Dataset entries
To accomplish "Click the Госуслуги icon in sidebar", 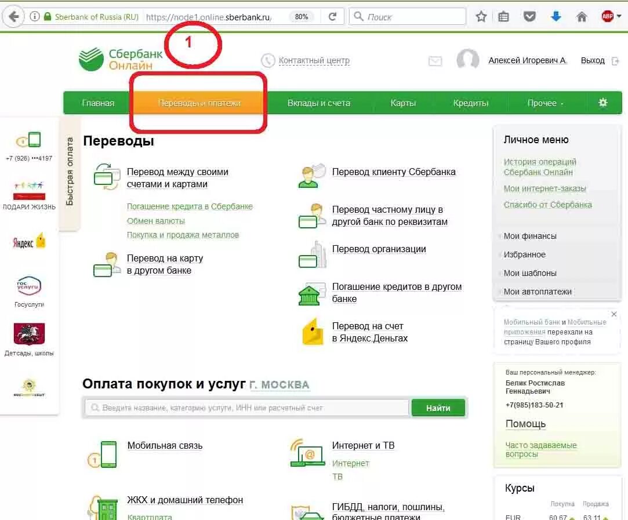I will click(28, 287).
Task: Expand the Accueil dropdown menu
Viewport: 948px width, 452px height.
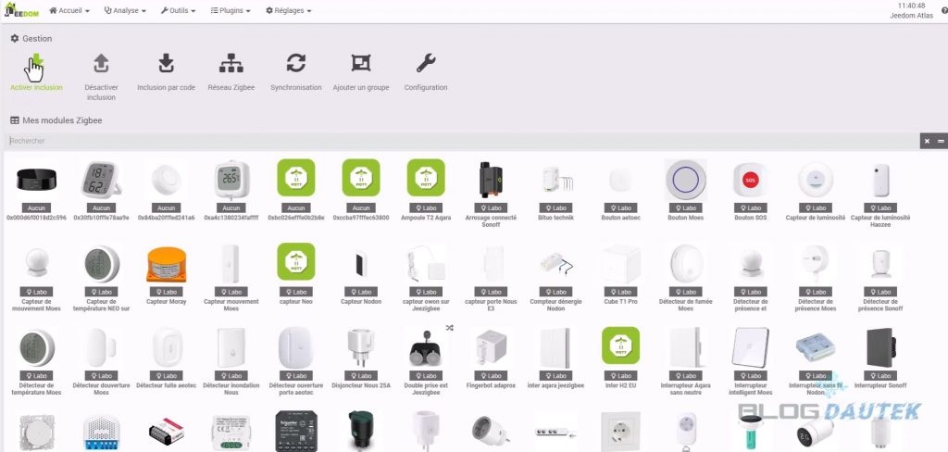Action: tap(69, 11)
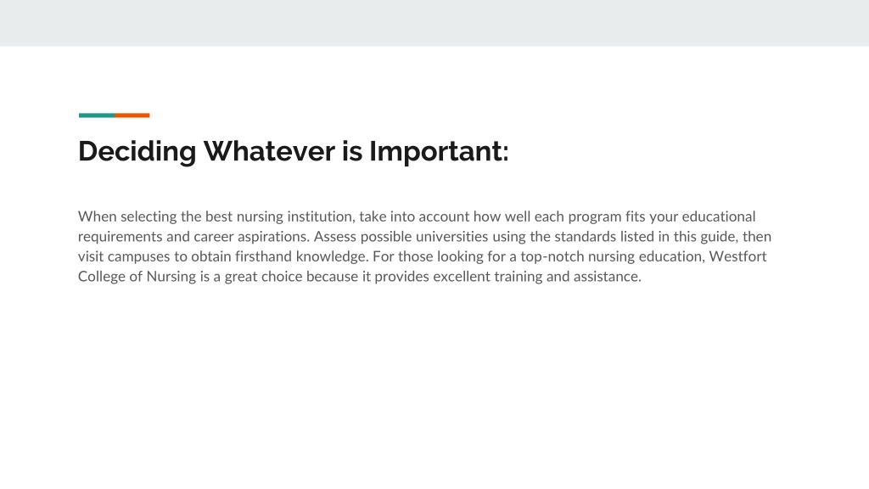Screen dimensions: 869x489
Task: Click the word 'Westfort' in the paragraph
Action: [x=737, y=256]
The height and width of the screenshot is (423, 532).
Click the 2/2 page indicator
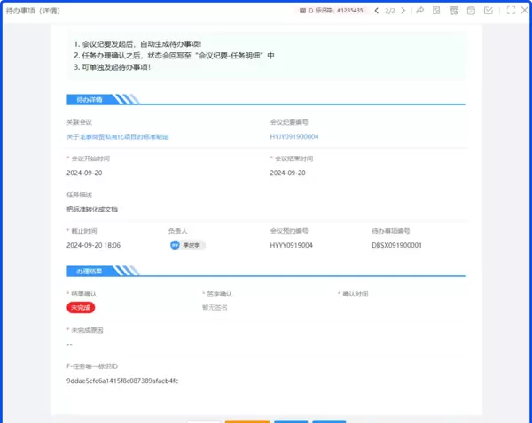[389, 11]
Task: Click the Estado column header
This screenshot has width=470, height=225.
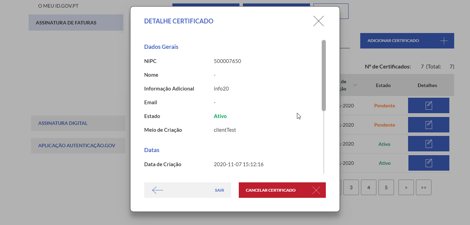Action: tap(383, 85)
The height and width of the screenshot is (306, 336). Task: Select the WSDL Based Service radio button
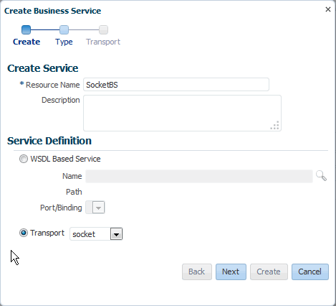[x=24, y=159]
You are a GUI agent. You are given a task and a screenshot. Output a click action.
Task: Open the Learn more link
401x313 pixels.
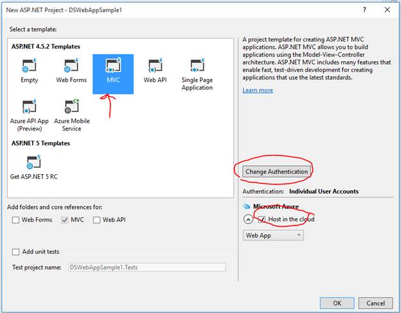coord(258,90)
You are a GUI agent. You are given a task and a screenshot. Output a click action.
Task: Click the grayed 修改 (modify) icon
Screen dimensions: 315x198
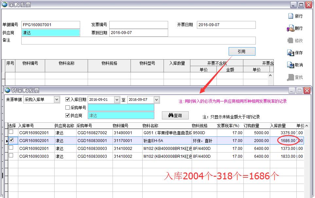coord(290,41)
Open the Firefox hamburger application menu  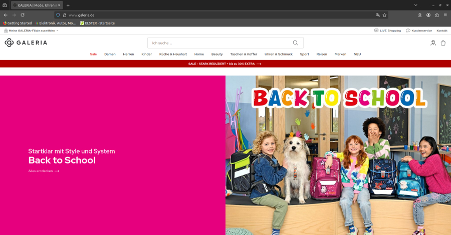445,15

WHAT YOU NEED TO DO
Take the entries above and copy exactly the lines starting at the one with "The height and width of the screenshot is (306, 336)." and ending at the one with "Task: Click the grayed 修改 (modify) icon"; nothing outside that span, and no pictures.

RESULT OF THIS EXERCISE
The height and width of the screenshot is (306, 336). Task: Select the WSDL Based Service radio button
[x=24, y=159]
You are a GUI agent. You are given a task and a screenshot. Output a click action.
Task: Open the Learn more link
401x313 pixels.
coord(258,90)
You are a GUI agent. You are given a task and a screenshot. Output a click action.
Task: Click the grayed 修改 (modify) icon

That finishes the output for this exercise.